"Barusan, tadi malam."
Lelaki itu lalu membakar sisa puntung Marlboro merah. "Tapi bagian ini sebaiknya jangan kau catat. Tidak semua cerita hidup Cicero dicatat Tullius, bukan?" Kepulan asap yang telah menebar uap serupa bau Walang Sangit mengudara.
"Aku baru pulang dan meniti jalanan menuju rumah dengan perut lapar sejak pagi. Ketika itu langit sedang gerimis. Jarakku sekitar 300 meter dari tiang listrik yang kini seperti pesohor saja. Sebuah mobil mahal melaju sedang dan menabrak sebuah tiang listrik. Dari dalam mobil keluar beberapa orang, wajahnya tak terlihat jelas di bawah sorot lampu remang-remang."
Bau Walang Sangit dikepulkannya lagi. Whuuuussh.
"Kudekati lokasi kecelakaan tunggal. Mobil mewah itu agak penyok di bagian depan. Tak hancur-hancur amat. Selebihnya, baik-baik saja, masih mulus di banyak bagian. Lantas ku pindahkan pandangan pada kekokohan yang tegak menantang malam: tiang listrik masih tegak. Tiba-tiba petir bergelegar, aku seperti dipilih untuk menerima pencerahan."
"Pencerahan?"
"Ya, pencerahan.
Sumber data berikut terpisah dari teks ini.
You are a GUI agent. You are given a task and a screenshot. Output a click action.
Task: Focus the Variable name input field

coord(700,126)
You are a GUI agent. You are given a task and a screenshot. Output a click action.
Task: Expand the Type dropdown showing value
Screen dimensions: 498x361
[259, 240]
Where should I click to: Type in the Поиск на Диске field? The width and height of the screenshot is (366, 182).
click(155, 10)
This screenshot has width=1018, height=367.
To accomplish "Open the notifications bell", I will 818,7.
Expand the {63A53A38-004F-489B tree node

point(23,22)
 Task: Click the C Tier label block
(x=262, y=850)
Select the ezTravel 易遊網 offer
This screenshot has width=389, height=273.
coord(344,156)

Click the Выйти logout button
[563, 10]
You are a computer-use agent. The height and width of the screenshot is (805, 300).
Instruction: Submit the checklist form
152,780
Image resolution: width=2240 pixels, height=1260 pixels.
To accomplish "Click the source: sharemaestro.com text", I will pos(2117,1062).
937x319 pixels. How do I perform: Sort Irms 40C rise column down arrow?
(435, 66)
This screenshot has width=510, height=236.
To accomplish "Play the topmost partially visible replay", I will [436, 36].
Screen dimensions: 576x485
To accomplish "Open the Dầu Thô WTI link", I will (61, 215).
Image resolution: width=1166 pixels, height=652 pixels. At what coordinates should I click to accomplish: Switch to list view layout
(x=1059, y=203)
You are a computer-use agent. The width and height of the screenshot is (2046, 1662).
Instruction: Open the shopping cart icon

Pembebasan pikiran dari kebodohan. Namun baru kusadari besok pagi. Ketika mampir untuk memohon utang di warung bule Patmi. Dari radionya, aku baru tahu di mobil itu ada petinggi negeri yang sedang dicari-cari seluruh penduduk negeri. Aku serasa mendengar senjakala yang berusaha melawan tanpa berpikir kehancuran yang lebih besar akan melindasnya. Tapi, bukan ini yang menarik perhatianku. Kau sudah bisa menduga apa?"
"Jelas saja tiang listrik. Bangk..."
"Salah. Tagar Save Tiang Listrik yang bergema di seluruh penjuru. Dari padanya aku menemukan makna yang lebih dalam tentang arti hidup manusia, hasrat akan pengakuan, serta bagaimana berdamai dengan nasib tanpa banyak celoteh mengenaskan."
"Apakah bagian ini harus saya catat?"
"Tidak usah. Aku ingin kita mengenang peringatan Cicero, Any man can make mistakes, but only an idiot persists in his error."